Finance Minister Paschal Donohoe has said decisions around extending pandemic supports for people will be made 'towards the end of June.'
He also said the issue of higher taxes will be made 'in the years to come'.
It comes after members of the Eurogroup - of which Mr Donohoe leads - agreed to continue with a supportive budgetary stance through the rest of this year and into 2022.
The group said this would help ensure a smoother path to recovery.
But Mr Donohoe told Newstalk Breakfast there will be no 'cliff-edge' ending to the supports.
"We've made really clear that there won't be a cliff-edge to that support, that we will looking to adjust that support as health circumstances improve but not in a way that could undermine our ability to recover.
"We will lay out the detail of that, for example, towards the end of June when we'll have to make the next decision in relation to the Wage Subsidy Scheme and the Pandemic Unemployment Payment".
On tax and expenditure changes, he said these decisions will be made over the coming years.
"I believe the issue of higher level of taxes is one for the years to come, and it will depend fundamentally on whether we decide we want to have a permanently bigger State and permanently bigger government than we have at the moment.
"And if we want that permanently bigger government to be significantly bigger than the one we have at the moment.
"I believe as income recovers, we'll need to make sure that employers and employees get some of that income back into their purses, into their wallets."
But he said that the pandemic measures will not last indefinitely.
"We've lots of emergency measures in place that are costing well over €1bn per month - and we won't be able to continue with those big emergency spending programmes when we get through the health emergency.
"If we continue for them, we'll either have to borrow at a time in which we won't have to borrow - or at that point, that will force a change in our taxes".
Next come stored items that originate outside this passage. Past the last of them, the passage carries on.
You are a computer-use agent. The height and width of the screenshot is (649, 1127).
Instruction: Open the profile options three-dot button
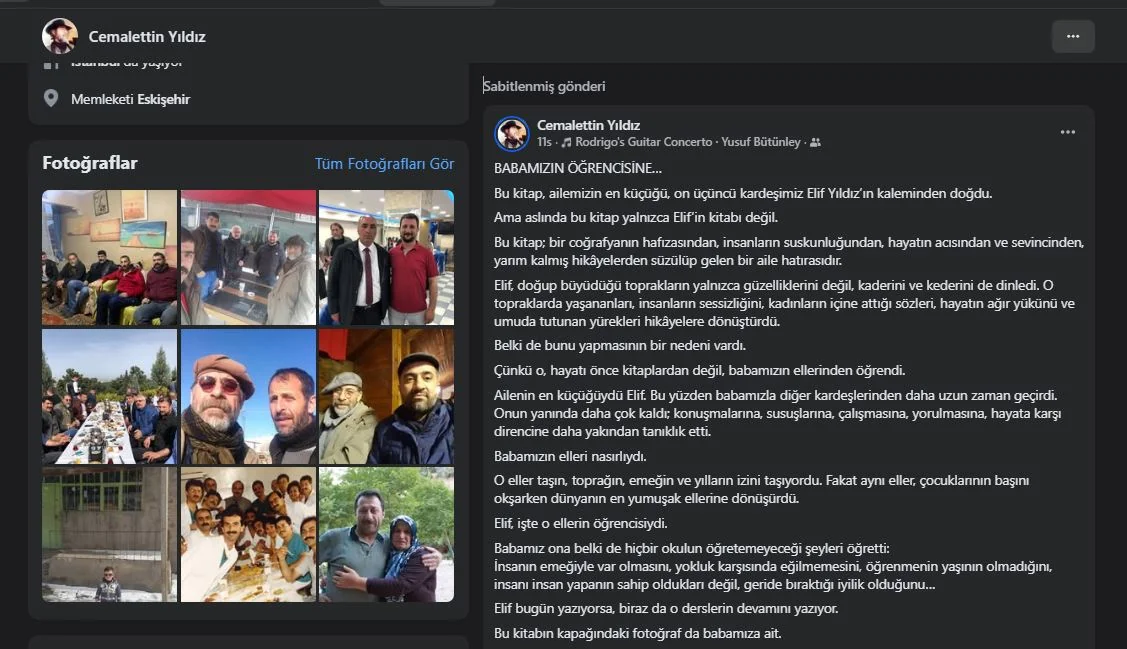click(x=1073, y=37)
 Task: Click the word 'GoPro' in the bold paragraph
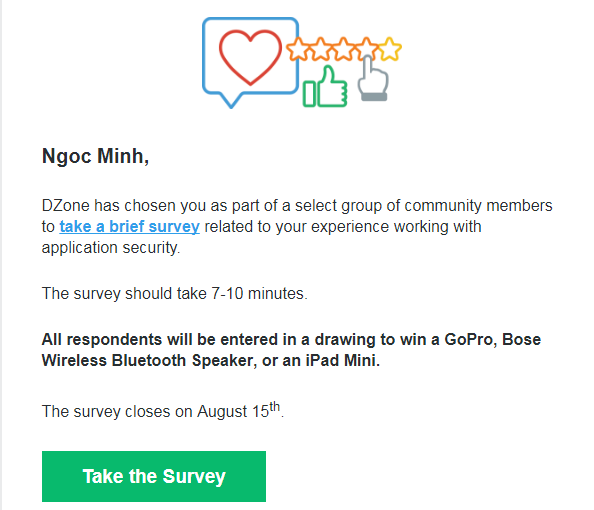[x=470, y=339]
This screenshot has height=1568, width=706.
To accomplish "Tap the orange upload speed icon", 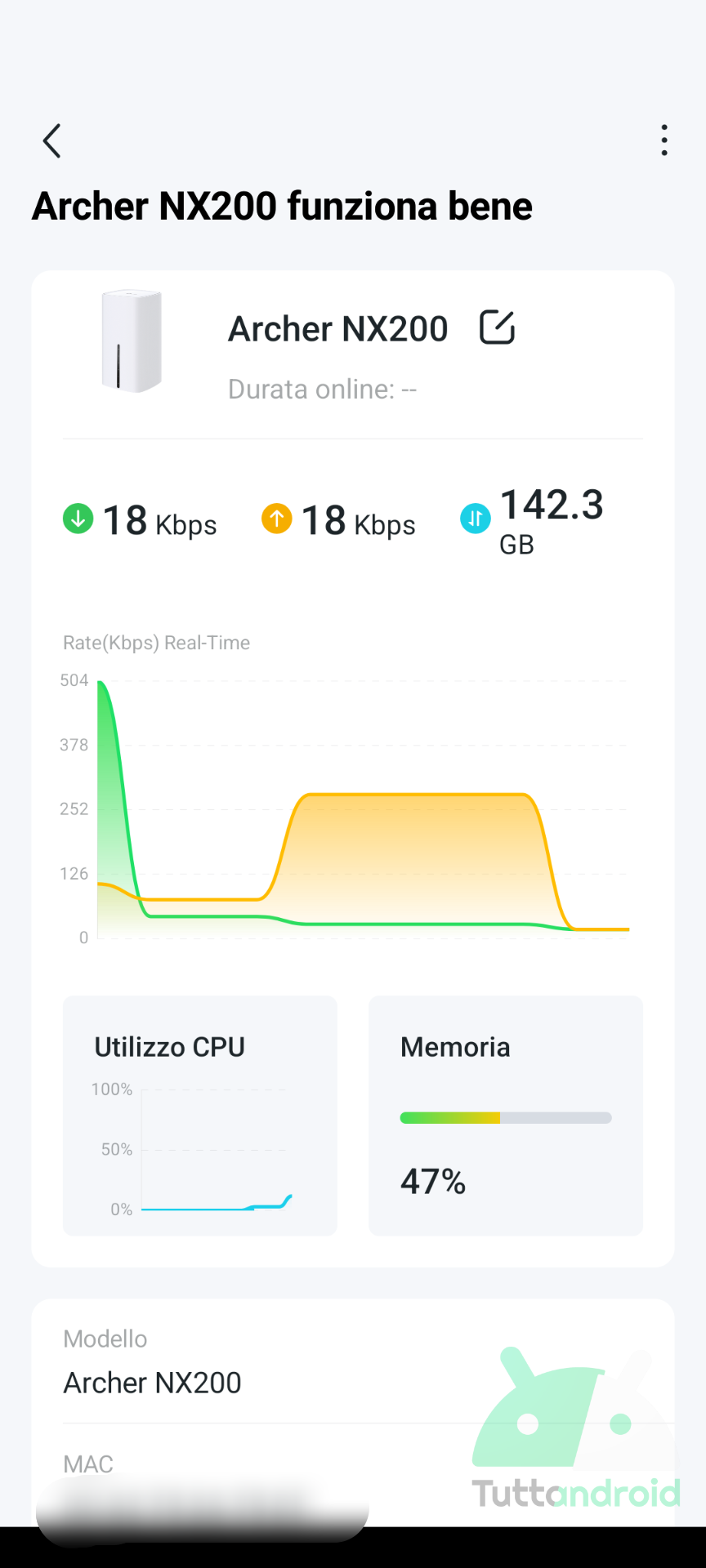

On Sinn Féin calls for Tánaiste Leo Varadkar to resign over his leaking of a confidential document, Mr Donohoe said: "There's a Garda process underway, we need to support that process - not look to undermine it.
"And the Tánaiste has said he will participate in that process fully.
"Sinn Féin revealed, yet again, that what they're always interested in is a political head, not interested in an answer.
"We have a process underway in relation to what the legal standards are and whether the law was breached".
Mr Donohoe described Mr Varadkar as "a man of the highest standards and holds himself to the highest standards every day".